Humour, la complainte du colon
Au début des années 1960, bien des peuples africains connaissent l’ivresse de l’indépendance. La plupart de ces pays sont alors sous tutelle française, c’est la fin de l’empire colonial français.
Bobo-Dioulasso, 13 décembre 1959, Ted Lacroix, riche producteur de coton tombe dans le coma en état de conscience minimale.
Ouagadougou, 10 avril 2019, il se réveille à la polyclinique internationale après 60 ans d’un grand sommeil, stupéfiant ! surtout que cet Hibernatus africain a conservé ses capacités intellectuelles et une bonne forme physique. C’est à Bordeaux où il a été transféré que L’Observatoire a rencontré ce phénomène mondial, parfait connaisseur du continent africain.
— L’Observatoire : Que ressentez-vous après tant d’années escamotées ?
— Ted Lacroix : Un grand désarroi, c’est une histoire à dormir debout !Je m’endors à 30 ans en Haute-Volta, je me réveille à 90 ans au Burkina-Faso. En novembre 1959, on enterrait Gérard Philippe, en 2019 je découvre Édouard Philippe, adieu le Cid, bonjour Don Quichotte. Je connaissais mieux la carte d’Afrique que mon propre corps, ma vieille mappemonde est devenue obsolète.
— Toute l’Afrique a subi de profonds bouleversements.
—Ça a dû être la bamboula un peu partout, Le Dahomey c’est le Bénin, l’Oubangui-Chari s’appelle République Centrafricaine, le Soudan français c’est le Mali. Ce n’est pas fini, la Côte française des Somalis a laissé place à la République de Djibouti, la Zambie a remplacé la Rhodésie du Nord, le Zimbabwe la Rhodésie du Sud, le Nyassaland est devenu le Malawi. Confirmez-moi que nos Antilles n’ont pas été touchées ?
— Regrettez-vous la fin de l’influence française sur ce continent ?
— Les troupes françaises ont occupé Ouagadougou dès 1896. J’ai toujours connu un ministre des Colonies, le dernier fut Jacques Soustelle. Je payais mes factures en monnaie CFA. En Haute-Volta, mes champs de coton s’étendaient à perte de vue et je côtoyais les plus hauts dignitaires français ou africains. Alors oui, j’en veux à Léopold Senghor et à Félix Houphouët-Boigny, futurs présidents du Sénégal et de la Côte d’Ivoire, parce qu’ils ont été des ministres d’une République française privée désormais de ses héroïques tirailleurs.
— Que pensez-vous de l’Indépendance de l’Algérie, ancien département français ?
— C’est la revanche d’Abdelkader, mais le père Bugeaud doit manger sa casquette et le Duc d’Aumale se retourner dans sa tombe. Et ce pauvre Savorgnan de Brazza s’il soupçonnait que la France fait tintin au Congo ?
— Avez-vous connu le racisme au Burkina-Faso ?
— Très peu, j’ai bien assimilé la négritude des Mossis et pris la peine d’apprendre leur langue, le Mooré, parlé par la moitié de la population de Haute-Volta. La ségrégation raciale sévissait paraît-il en Afrique du Sud, tout le monde savait, à part Ted. Les Afrikanders auraient dû se méfier, un président prénommé Nelson, ça sentait le coup de Trafalgar.
— L’indépendance de certains états vous a-elle surpris ?
— Pas celle de la Guinée qui a repoussé les propositions du général de Gaulle en 1958. Par contre, celle du Gabon m’a sidéré, après tout ce qu’Albert Schweitzer a réalisé à Lambaréné. Cette indépendance aura été le point d’orgue de l’ingratitude envers mon docteur-concertiste préféré.

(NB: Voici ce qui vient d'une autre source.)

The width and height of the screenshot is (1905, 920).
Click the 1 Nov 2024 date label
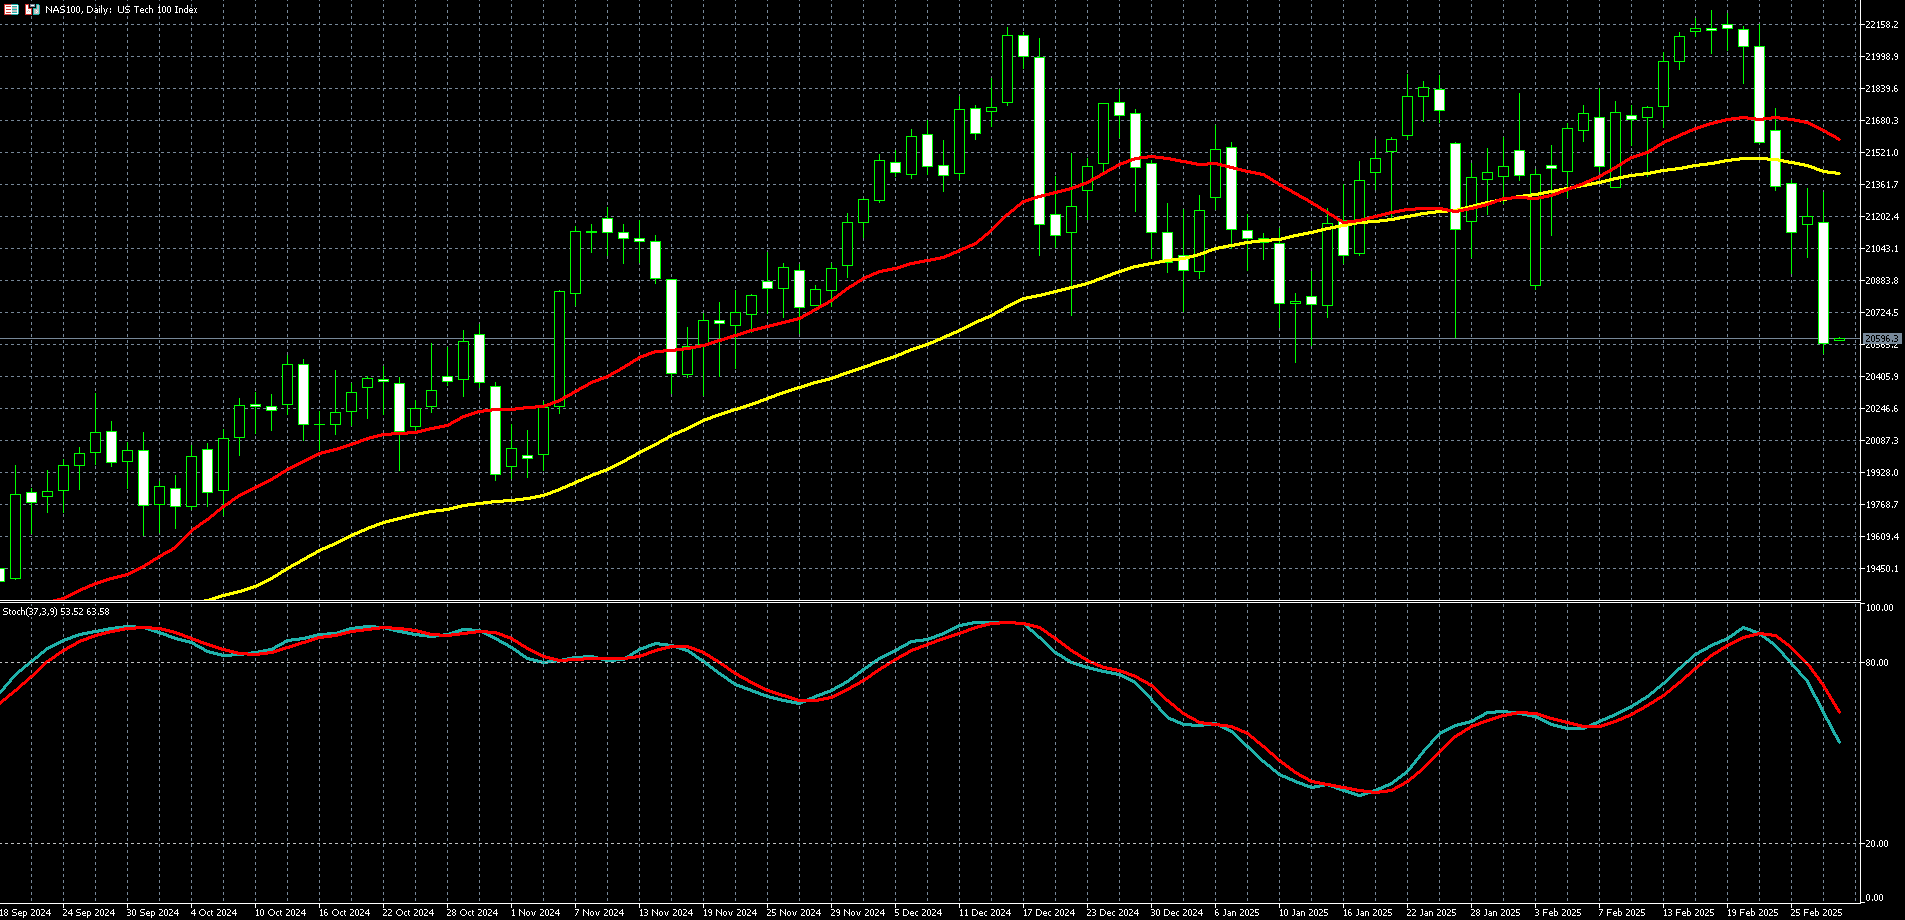click(535, 913)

Les revirements du Cameroun, du Togo, du Tchad, de la Mauritanie, de Madagascar (où es-tu maréchal Gallieni ?) démontrent que la France file un mauvais coton et je connais bien cette matière.

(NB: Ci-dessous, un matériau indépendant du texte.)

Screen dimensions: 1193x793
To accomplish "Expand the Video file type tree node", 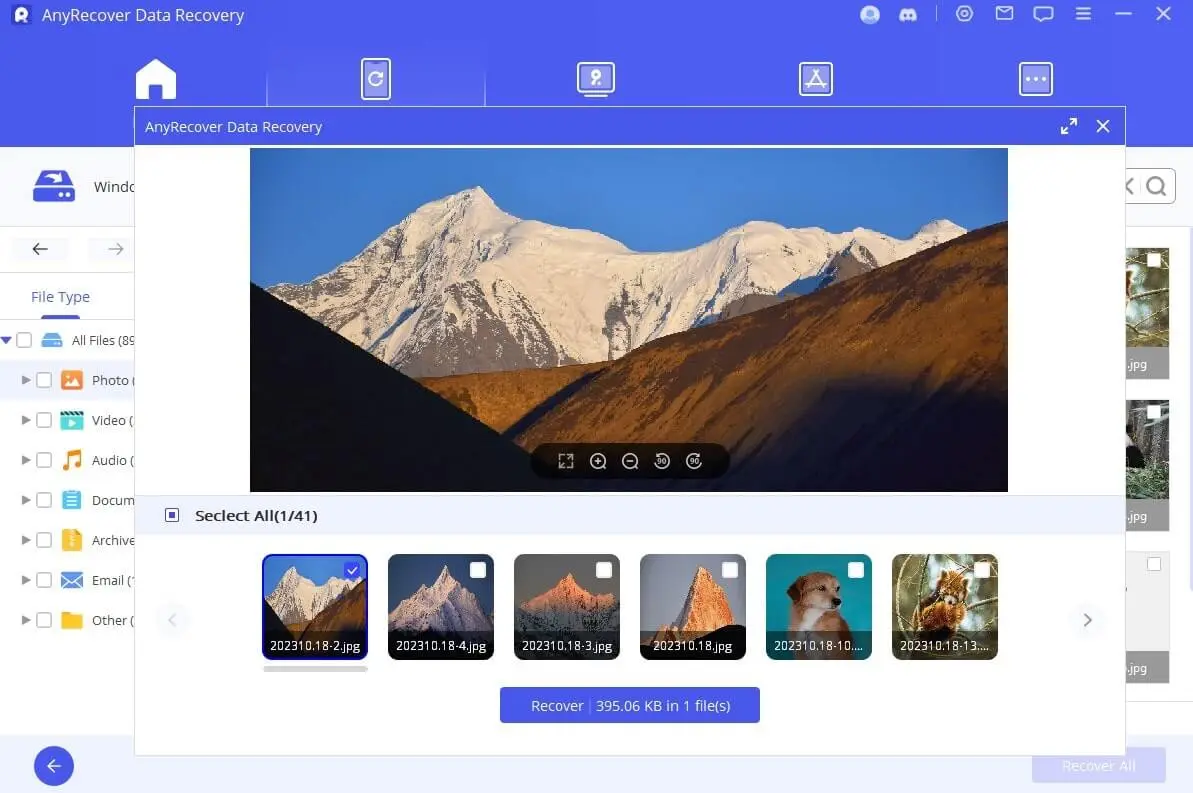I will [x=26, y=420].
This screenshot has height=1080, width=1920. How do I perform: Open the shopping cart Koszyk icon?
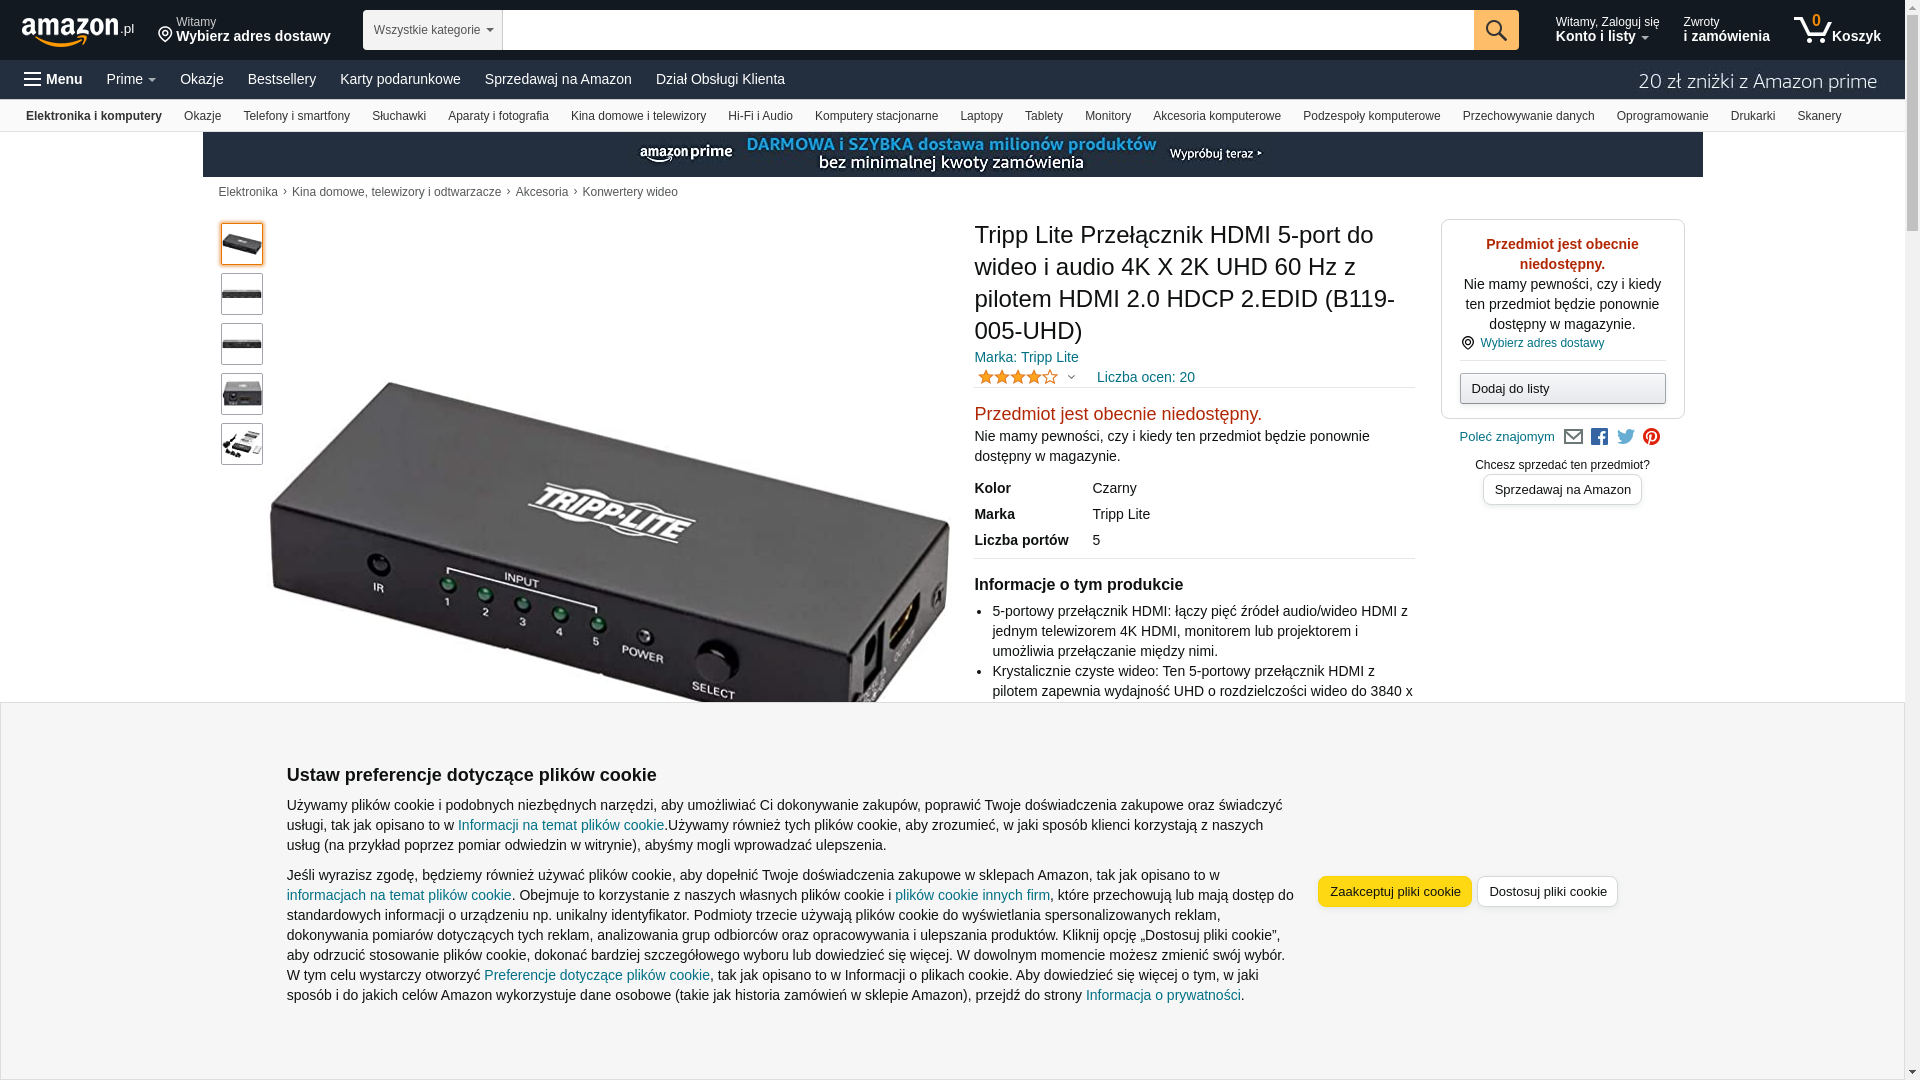1837,30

— Vous adaptez-vous à votre nouvelle vie européenne ?
— J’ai compris que l’Afrique Occidentale française, l’Afrique équatoriale française, le bon vieux temps des colonies, c’était terminé. Je ne reverrai plus mes champs de coton. J’ai cessé de broyer du noir et je m’extirpe peu à peu du carcan colonial. Pour cela je fais des efforts colossaux, privation de Banania au petit déjeuner, suppression du rhum Négrita, arrêt total du vinaigre Tête noire… Je ne parle plus de race noire mais de Blacks, et vous voulez un scoop, je milite désormais pour l’indépendance de la Corse…
Ted Lacroix semble apaisé, finie la colère noire. Tant mieux, car un colon irrité, c’est rarement… bénin.